- TASK INSTRUCTIONS:
a – List the World Championships that the excerpt on women's Nordic combined names, each with its year.
b – Reproduce verbatim the rows from the row with "Viewport: 553px width, 276px" up to and including the row with "[x=507, y=546]".

- DOCUMENT EXCERPT:
## Start

But now, it’s not just Malacinski — or the other women competing at the highest level — who find themselves on the edge. The sport itself is in crisis. Despite a century of Olympic history on the men’s side, the International Olympic Committee, or IOC, refused to add a women’s Nordic combined event to the 2026 Winter Games in Milan-Cortina, making it the only Olympic sport that doesn’t have a women’s competition. Unless that decision is reversed for 2030 or possibly 2034 in Salt Lake City, the entire discipline risks being cut from the Olympic program altogether.

When the Nordic combined community received the news that the IOC had deemed the sport “not applicable for the women’s category,” at the 2026 Games it felt like a gut punch. The ruling came despite the sport meeting key benchmarks set by the IOC: Women’s Nordic combined has held three World Championships (Oberstdorf 2021, Planica 2023 and Trondheim 2025), features a growing World Cup circuit, and now includes athletes from more countries than some Olympic mainstays, like skeleton. Still, the IOC pointed to low broadcast ratings on the men’s side and a perceived lack of podium diversity as reasons to deny women’s inclusion.

## End

- INPUT DATA:
## Start

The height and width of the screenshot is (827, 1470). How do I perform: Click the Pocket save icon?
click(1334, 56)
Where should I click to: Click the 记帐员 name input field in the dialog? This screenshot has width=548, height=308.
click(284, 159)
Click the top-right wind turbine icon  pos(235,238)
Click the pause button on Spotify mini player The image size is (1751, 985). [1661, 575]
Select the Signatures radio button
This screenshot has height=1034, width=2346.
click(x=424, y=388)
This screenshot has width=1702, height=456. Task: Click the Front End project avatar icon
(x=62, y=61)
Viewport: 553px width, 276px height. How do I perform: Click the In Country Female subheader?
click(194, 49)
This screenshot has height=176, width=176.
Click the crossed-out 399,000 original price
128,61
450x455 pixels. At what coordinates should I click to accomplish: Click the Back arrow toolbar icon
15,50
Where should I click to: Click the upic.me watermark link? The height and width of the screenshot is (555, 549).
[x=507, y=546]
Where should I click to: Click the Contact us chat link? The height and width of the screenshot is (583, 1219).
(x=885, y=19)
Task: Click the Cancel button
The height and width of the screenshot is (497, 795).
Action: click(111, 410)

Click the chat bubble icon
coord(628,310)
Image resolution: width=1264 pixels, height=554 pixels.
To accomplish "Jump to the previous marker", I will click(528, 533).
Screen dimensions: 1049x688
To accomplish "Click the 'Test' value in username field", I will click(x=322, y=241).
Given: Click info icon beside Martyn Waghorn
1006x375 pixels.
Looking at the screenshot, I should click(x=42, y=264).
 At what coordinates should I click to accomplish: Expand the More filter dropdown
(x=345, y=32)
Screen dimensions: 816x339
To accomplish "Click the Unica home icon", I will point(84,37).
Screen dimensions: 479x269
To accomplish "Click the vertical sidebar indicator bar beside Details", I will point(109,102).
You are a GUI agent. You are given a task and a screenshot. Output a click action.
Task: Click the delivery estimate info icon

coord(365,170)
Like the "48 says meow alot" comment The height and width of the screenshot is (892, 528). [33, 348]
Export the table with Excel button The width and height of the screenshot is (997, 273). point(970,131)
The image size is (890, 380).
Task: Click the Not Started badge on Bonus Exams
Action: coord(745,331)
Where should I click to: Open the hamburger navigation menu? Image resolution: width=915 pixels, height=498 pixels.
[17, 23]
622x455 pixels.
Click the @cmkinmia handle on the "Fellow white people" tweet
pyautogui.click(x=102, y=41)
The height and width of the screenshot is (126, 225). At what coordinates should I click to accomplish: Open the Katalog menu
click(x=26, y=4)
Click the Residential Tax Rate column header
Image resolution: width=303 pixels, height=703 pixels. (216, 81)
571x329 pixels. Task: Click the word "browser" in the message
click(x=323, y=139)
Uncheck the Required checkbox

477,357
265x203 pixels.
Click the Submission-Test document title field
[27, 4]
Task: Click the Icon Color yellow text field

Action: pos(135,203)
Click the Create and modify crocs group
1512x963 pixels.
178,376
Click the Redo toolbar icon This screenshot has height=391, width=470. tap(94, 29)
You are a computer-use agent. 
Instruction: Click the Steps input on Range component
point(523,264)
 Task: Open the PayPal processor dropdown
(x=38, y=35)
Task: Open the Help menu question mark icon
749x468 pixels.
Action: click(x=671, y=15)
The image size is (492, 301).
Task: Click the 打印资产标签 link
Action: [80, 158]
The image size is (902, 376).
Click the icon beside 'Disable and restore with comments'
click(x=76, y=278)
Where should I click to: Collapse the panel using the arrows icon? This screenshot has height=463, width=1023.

## End

- EXPECTED RESPONSES:
a –
Oberstdorf 2021
Planica 2023
Trondheim 2025

b –
Viewport: 553px width, 276px height. How do I perform: Click the In Country Female subheader?
click(194, 49)
This screenshot has height=176, width=176.
Click the crossed-out 399,000 original price
128,61
450x455 pixels. At what coordinates should I click to accomplish: Click the Back arrow toolbar icon
15,50
Where should I click to: Click the upic.me watermark link? The height and width of the screenshot is (555, 549).
[x=507, y=546]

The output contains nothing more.